_The problem:_ In this exercise, retype exactly the lines from the start of the entries through the line bearing "Given: Open Visits With Site Search link", leaving every picture out.

_Entries provided:_
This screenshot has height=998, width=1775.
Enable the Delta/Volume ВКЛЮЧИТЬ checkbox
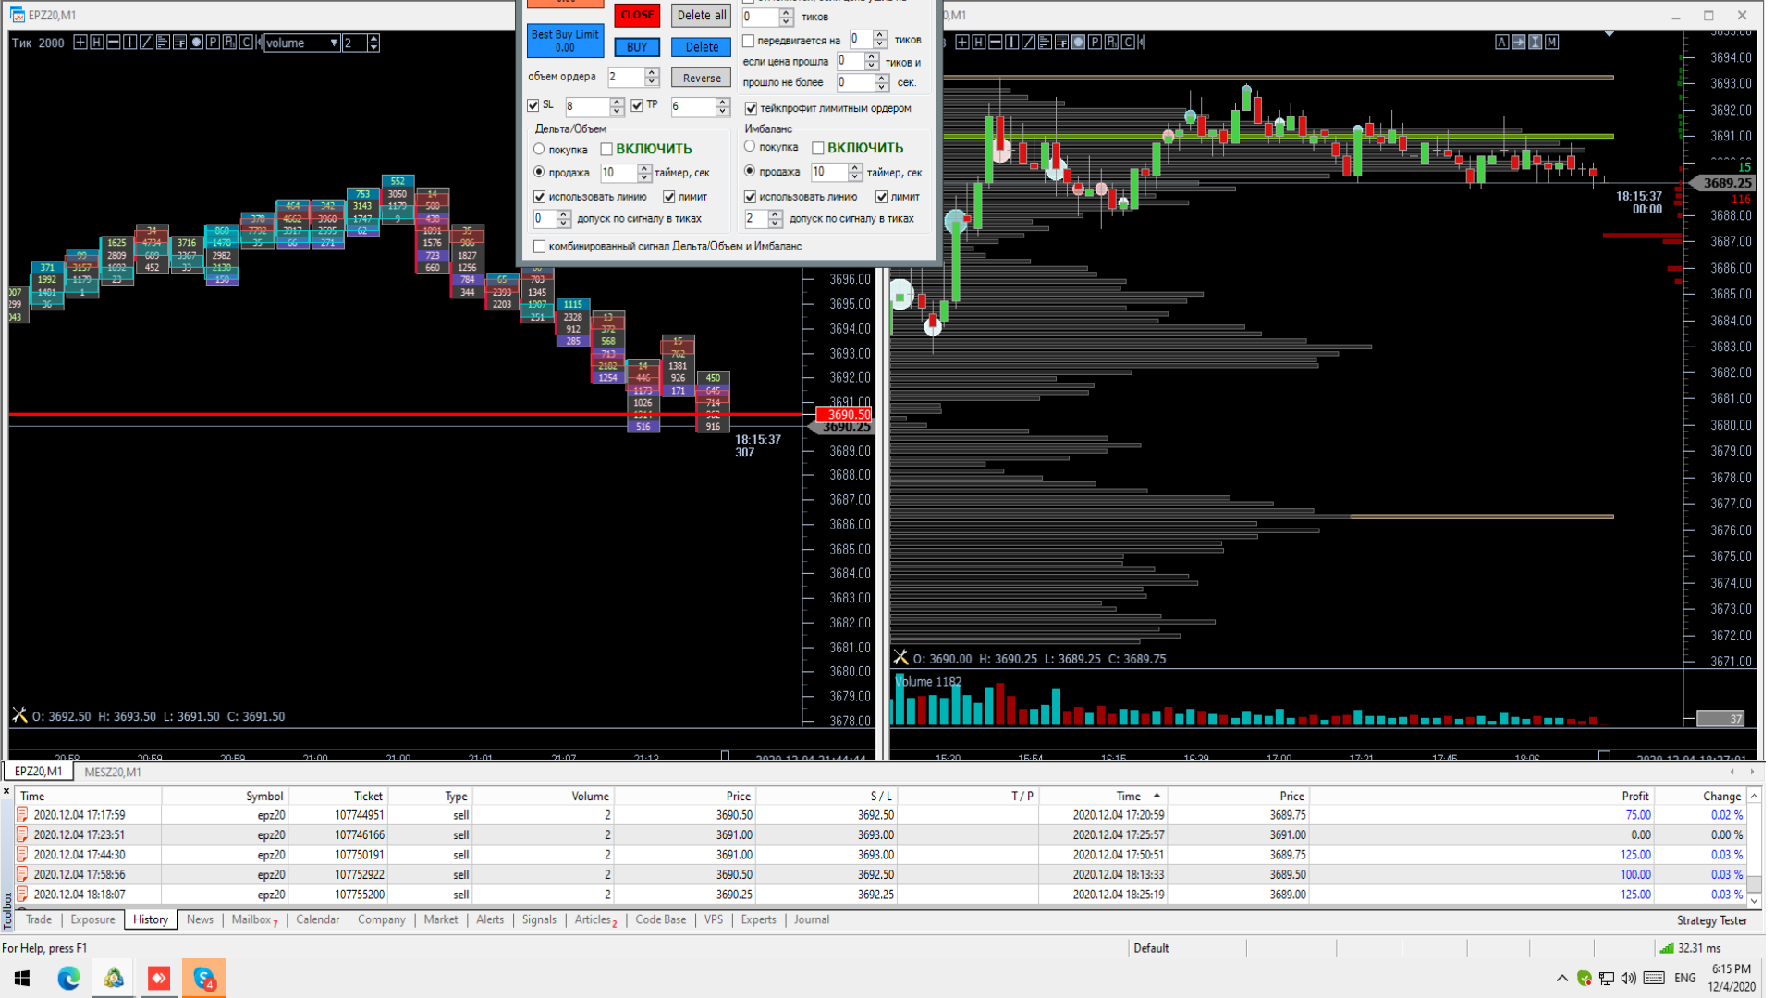607,149
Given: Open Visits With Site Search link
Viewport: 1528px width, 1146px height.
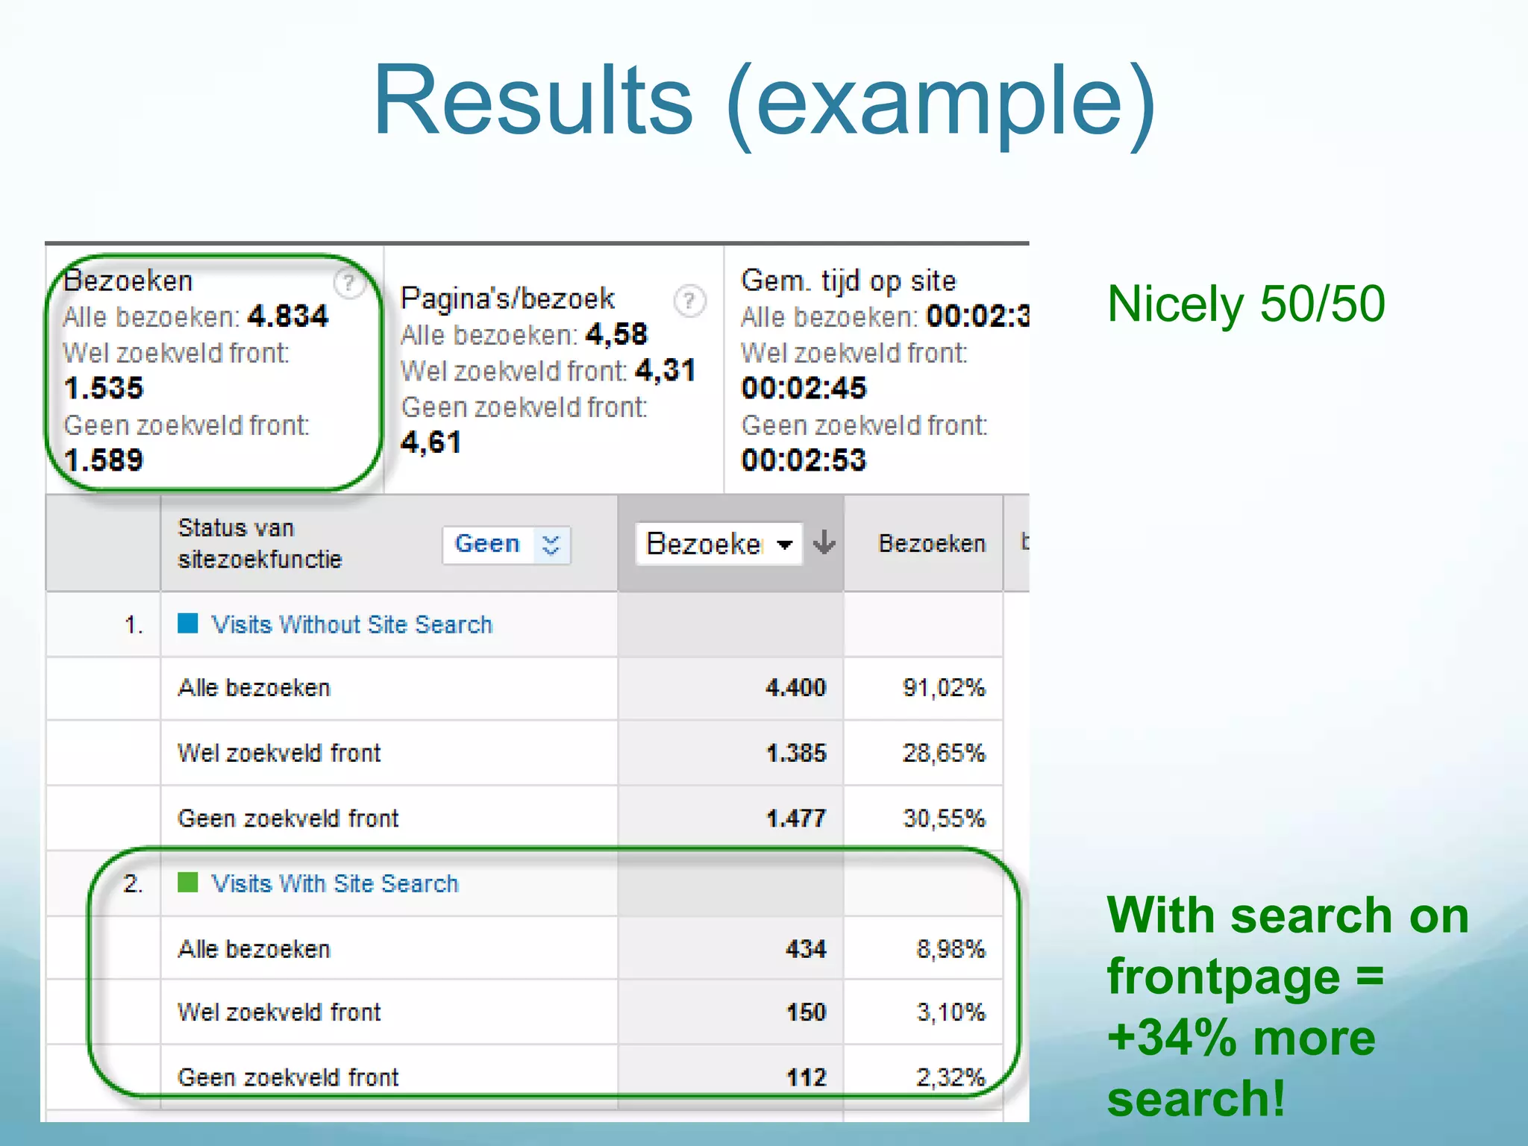Looking at the screenshot, I should point(334,884).
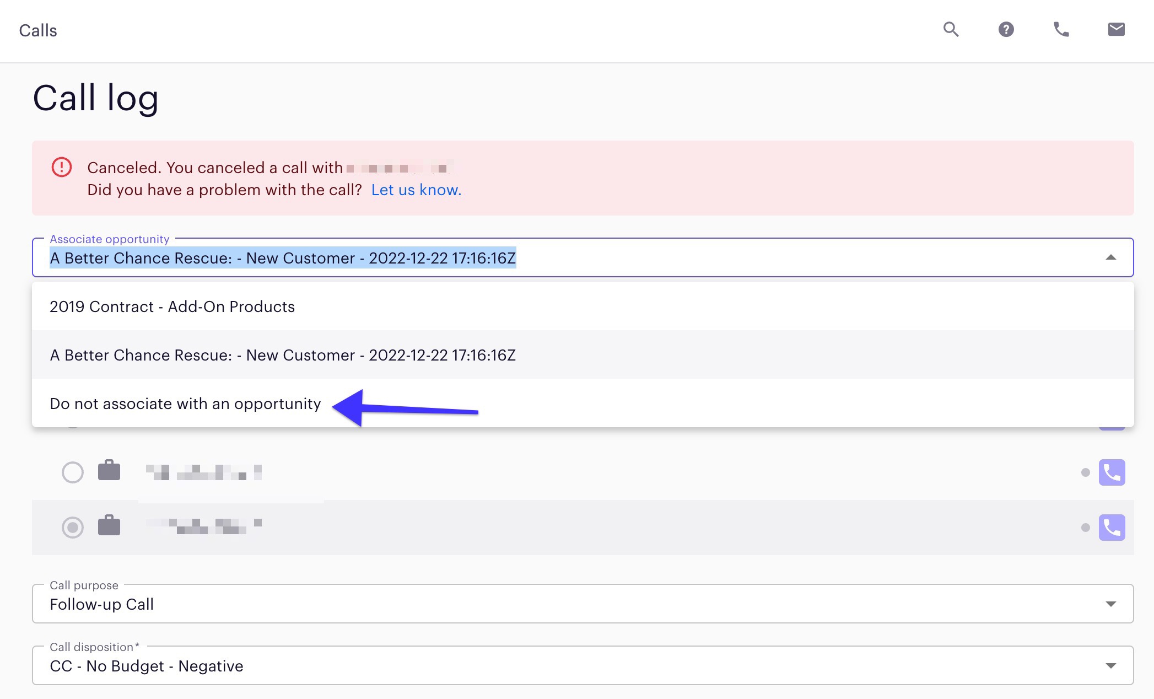Pick 'A Better Chance Rescue' list option

pyautogui.click(x=283, y=355)
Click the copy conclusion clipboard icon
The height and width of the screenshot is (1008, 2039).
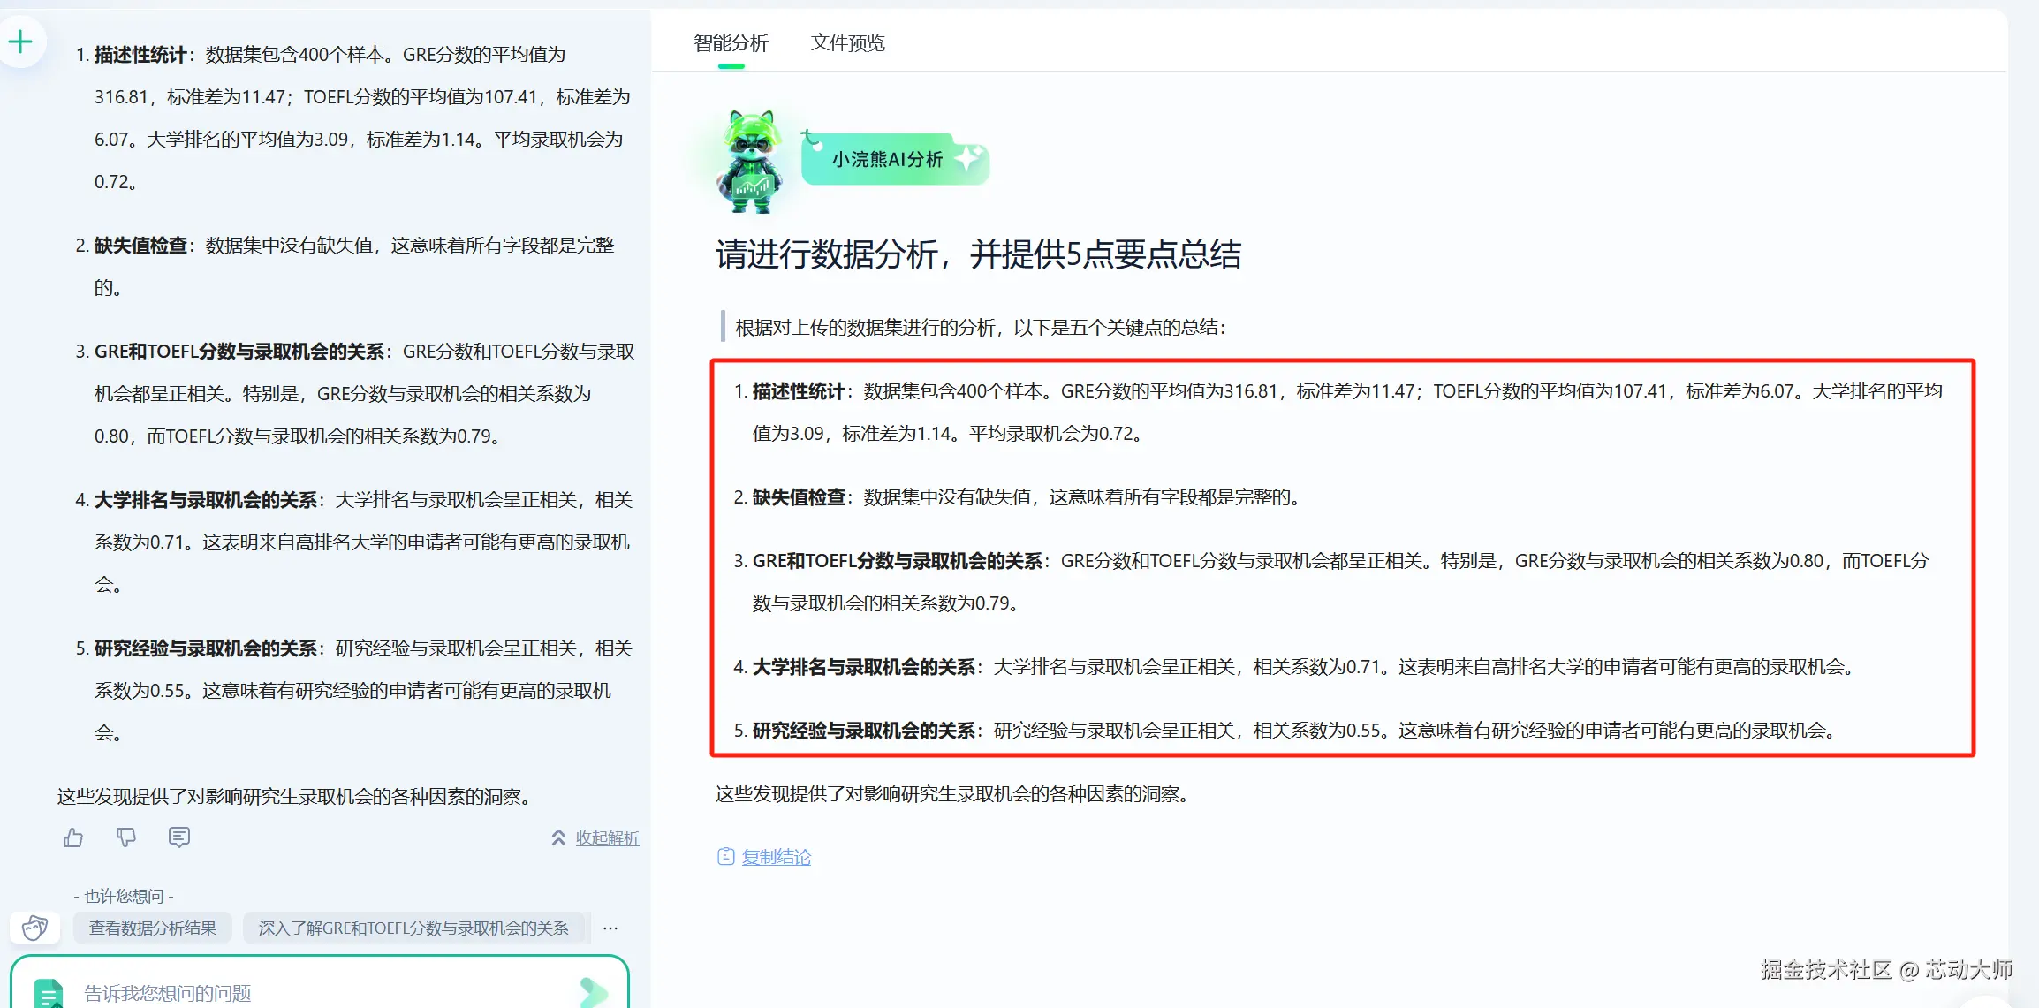click(725, 856)
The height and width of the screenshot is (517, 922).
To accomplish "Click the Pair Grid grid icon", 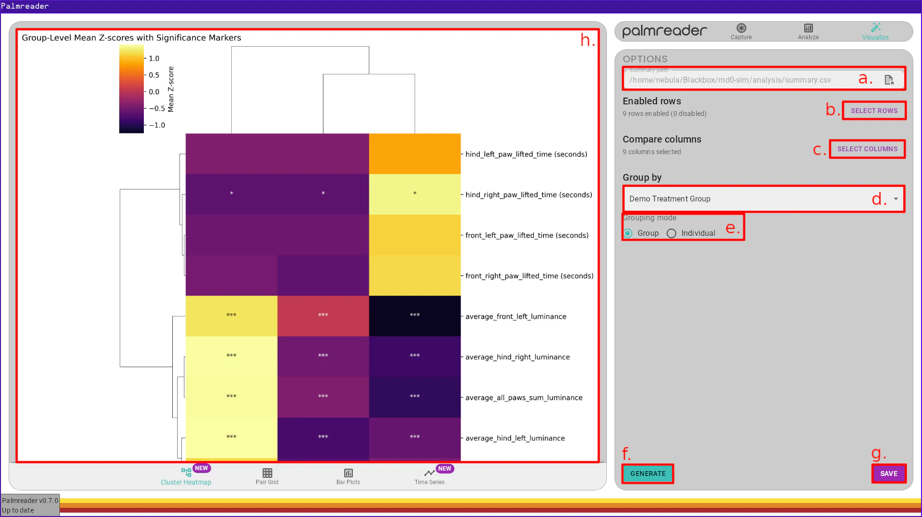I will pyautogui.click(x=267, y=474).
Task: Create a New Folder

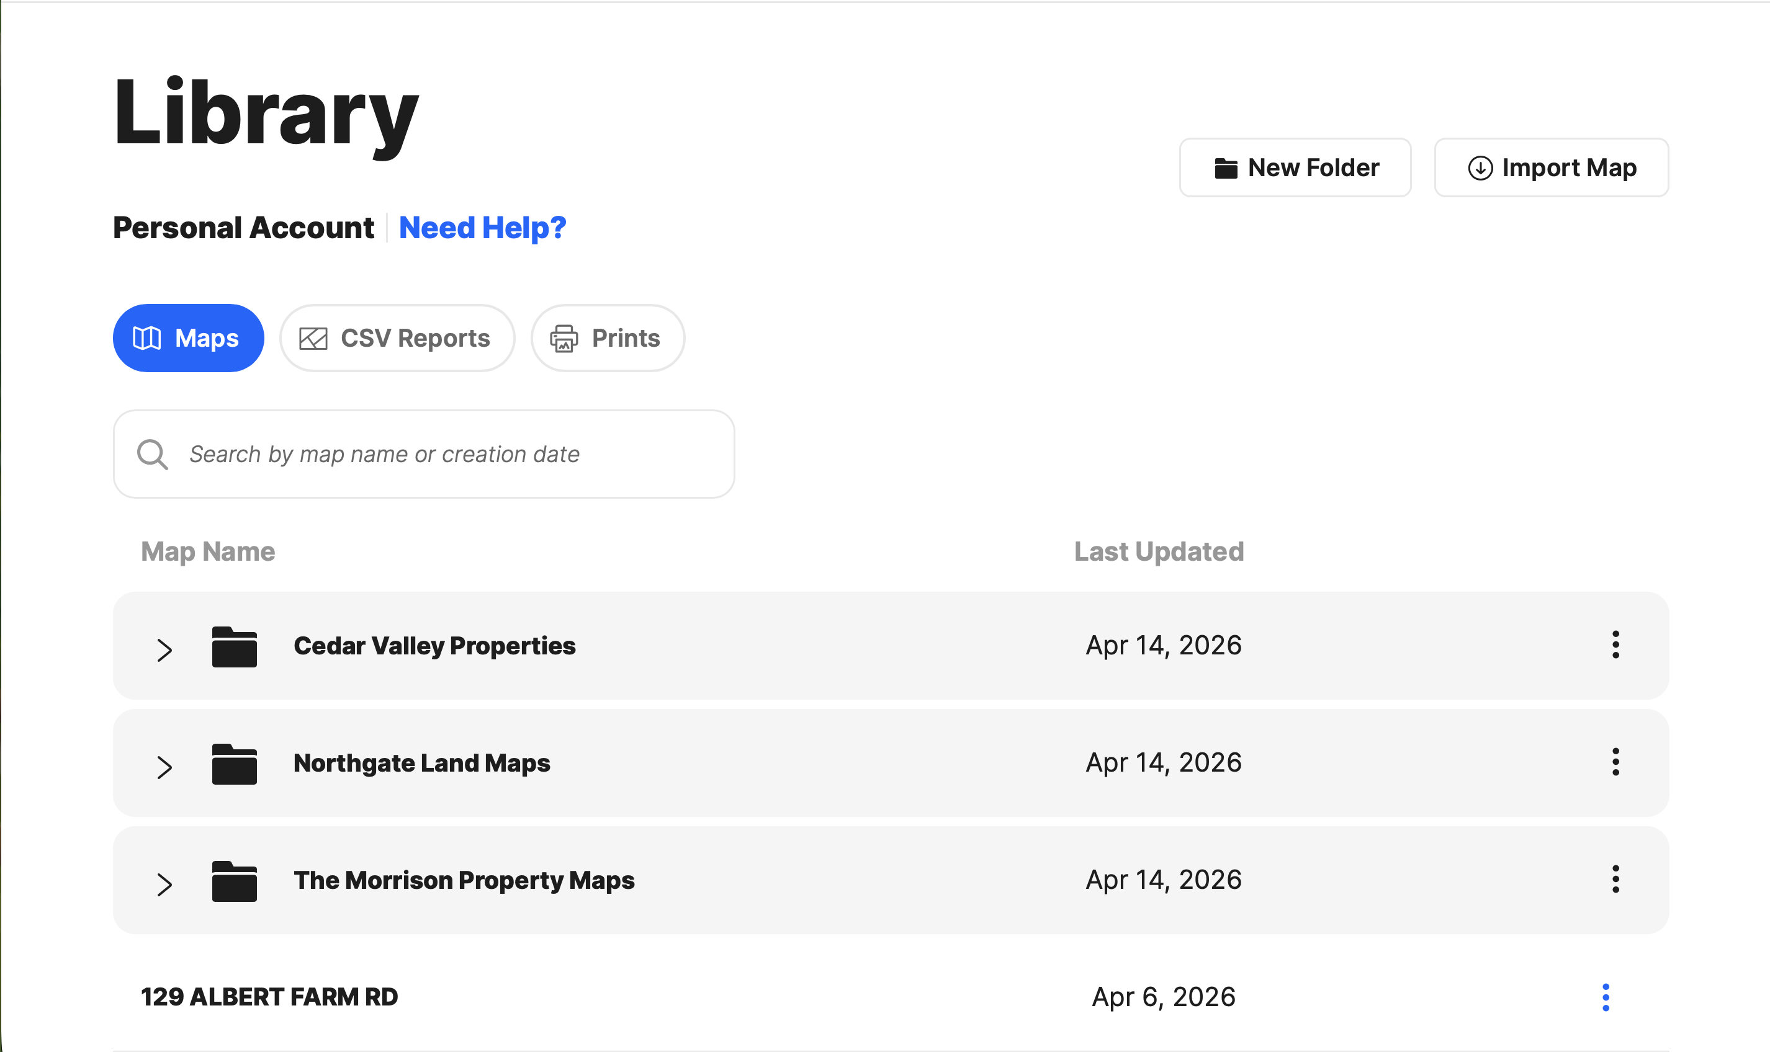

_Task answer:_
This screenshot has height=998, width=1775.
Enable the Delta/Volume ВКЛЮЧИТЬ checkbox
607,149
Given: Open Visits With Site Search link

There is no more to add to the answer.